璃真が犠牲になったのならば、真実を知らなきゃいけない。
ずっと見守ってきてくれた希海のために、生きなければいけない。
悲しみに暮れてばかりではダメだ。怖がっていても力は身に付かない。
魔女になって、全てを知り自分は自分で守っていこう。
そんな風に思えるようになったのだ。
「だから、希海。もう少しだけ力を貸して欲しいの。あなたには、助けてもらってばかりだけど………」
大それた事を言いながらも結局は人に頼らなければ生きていけないのが恥ずかしく、空澄は苦笑しながら希海にお願いをする。
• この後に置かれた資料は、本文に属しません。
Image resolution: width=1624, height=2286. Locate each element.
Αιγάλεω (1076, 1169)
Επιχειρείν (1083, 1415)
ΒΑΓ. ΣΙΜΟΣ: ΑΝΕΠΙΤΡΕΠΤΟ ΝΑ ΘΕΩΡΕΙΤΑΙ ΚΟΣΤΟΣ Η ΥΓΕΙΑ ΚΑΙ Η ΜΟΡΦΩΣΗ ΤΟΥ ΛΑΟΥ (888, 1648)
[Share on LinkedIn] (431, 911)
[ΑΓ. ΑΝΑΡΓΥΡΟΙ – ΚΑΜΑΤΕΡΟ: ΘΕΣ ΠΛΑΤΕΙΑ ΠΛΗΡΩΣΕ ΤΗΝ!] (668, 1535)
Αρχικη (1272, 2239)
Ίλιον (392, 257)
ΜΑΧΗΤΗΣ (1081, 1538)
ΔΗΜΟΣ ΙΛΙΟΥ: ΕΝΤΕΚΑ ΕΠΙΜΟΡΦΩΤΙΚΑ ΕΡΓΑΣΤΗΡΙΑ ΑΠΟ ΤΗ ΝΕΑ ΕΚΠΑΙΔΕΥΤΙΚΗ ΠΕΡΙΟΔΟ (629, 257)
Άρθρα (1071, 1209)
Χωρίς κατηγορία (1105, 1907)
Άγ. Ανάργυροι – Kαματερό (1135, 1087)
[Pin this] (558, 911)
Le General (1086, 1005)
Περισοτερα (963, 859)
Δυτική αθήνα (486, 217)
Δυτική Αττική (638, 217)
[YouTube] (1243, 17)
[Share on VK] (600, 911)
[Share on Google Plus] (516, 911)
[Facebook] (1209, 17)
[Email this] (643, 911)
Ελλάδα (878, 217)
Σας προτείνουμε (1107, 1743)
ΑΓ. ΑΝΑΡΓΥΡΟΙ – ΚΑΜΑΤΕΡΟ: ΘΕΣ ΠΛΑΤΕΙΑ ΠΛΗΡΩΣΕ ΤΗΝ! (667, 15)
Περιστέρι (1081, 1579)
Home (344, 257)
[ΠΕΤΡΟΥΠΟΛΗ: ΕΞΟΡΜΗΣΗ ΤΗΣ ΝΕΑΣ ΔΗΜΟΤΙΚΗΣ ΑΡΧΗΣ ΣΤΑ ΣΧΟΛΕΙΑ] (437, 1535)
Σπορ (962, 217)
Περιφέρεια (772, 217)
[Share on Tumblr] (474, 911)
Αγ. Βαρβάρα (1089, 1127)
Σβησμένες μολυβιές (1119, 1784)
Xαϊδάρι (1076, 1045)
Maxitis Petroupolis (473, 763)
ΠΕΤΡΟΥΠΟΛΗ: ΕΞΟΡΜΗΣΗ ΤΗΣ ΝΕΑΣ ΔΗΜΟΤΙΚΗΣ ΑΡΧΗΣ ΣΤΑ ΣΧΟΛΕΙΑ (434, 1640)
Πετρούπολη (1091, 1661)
すると、彼は箸を置き、空澄の頭に腕を伸ばし、ポンポンッと頭を撫でてくれた。
「当たり前だろ。寂しがり屋のおまえを一人きりには出来ないからな」
「……………ありがとう」
希海が居てくれるから、魔女になろうと決められた。
それはわかっていた。
彼が一緒に居てくれるならば、何でも出来るのではないか。そう思えるのが不思議だった。
けれど、両親は希海に自分を託したのだ。
彼を信頼していたのだろう。
これからどんな世界が待っているのか、わからない。
けれど、魔女として生きると決めた空澄は瞳は真っ直ぐに前を向いていた。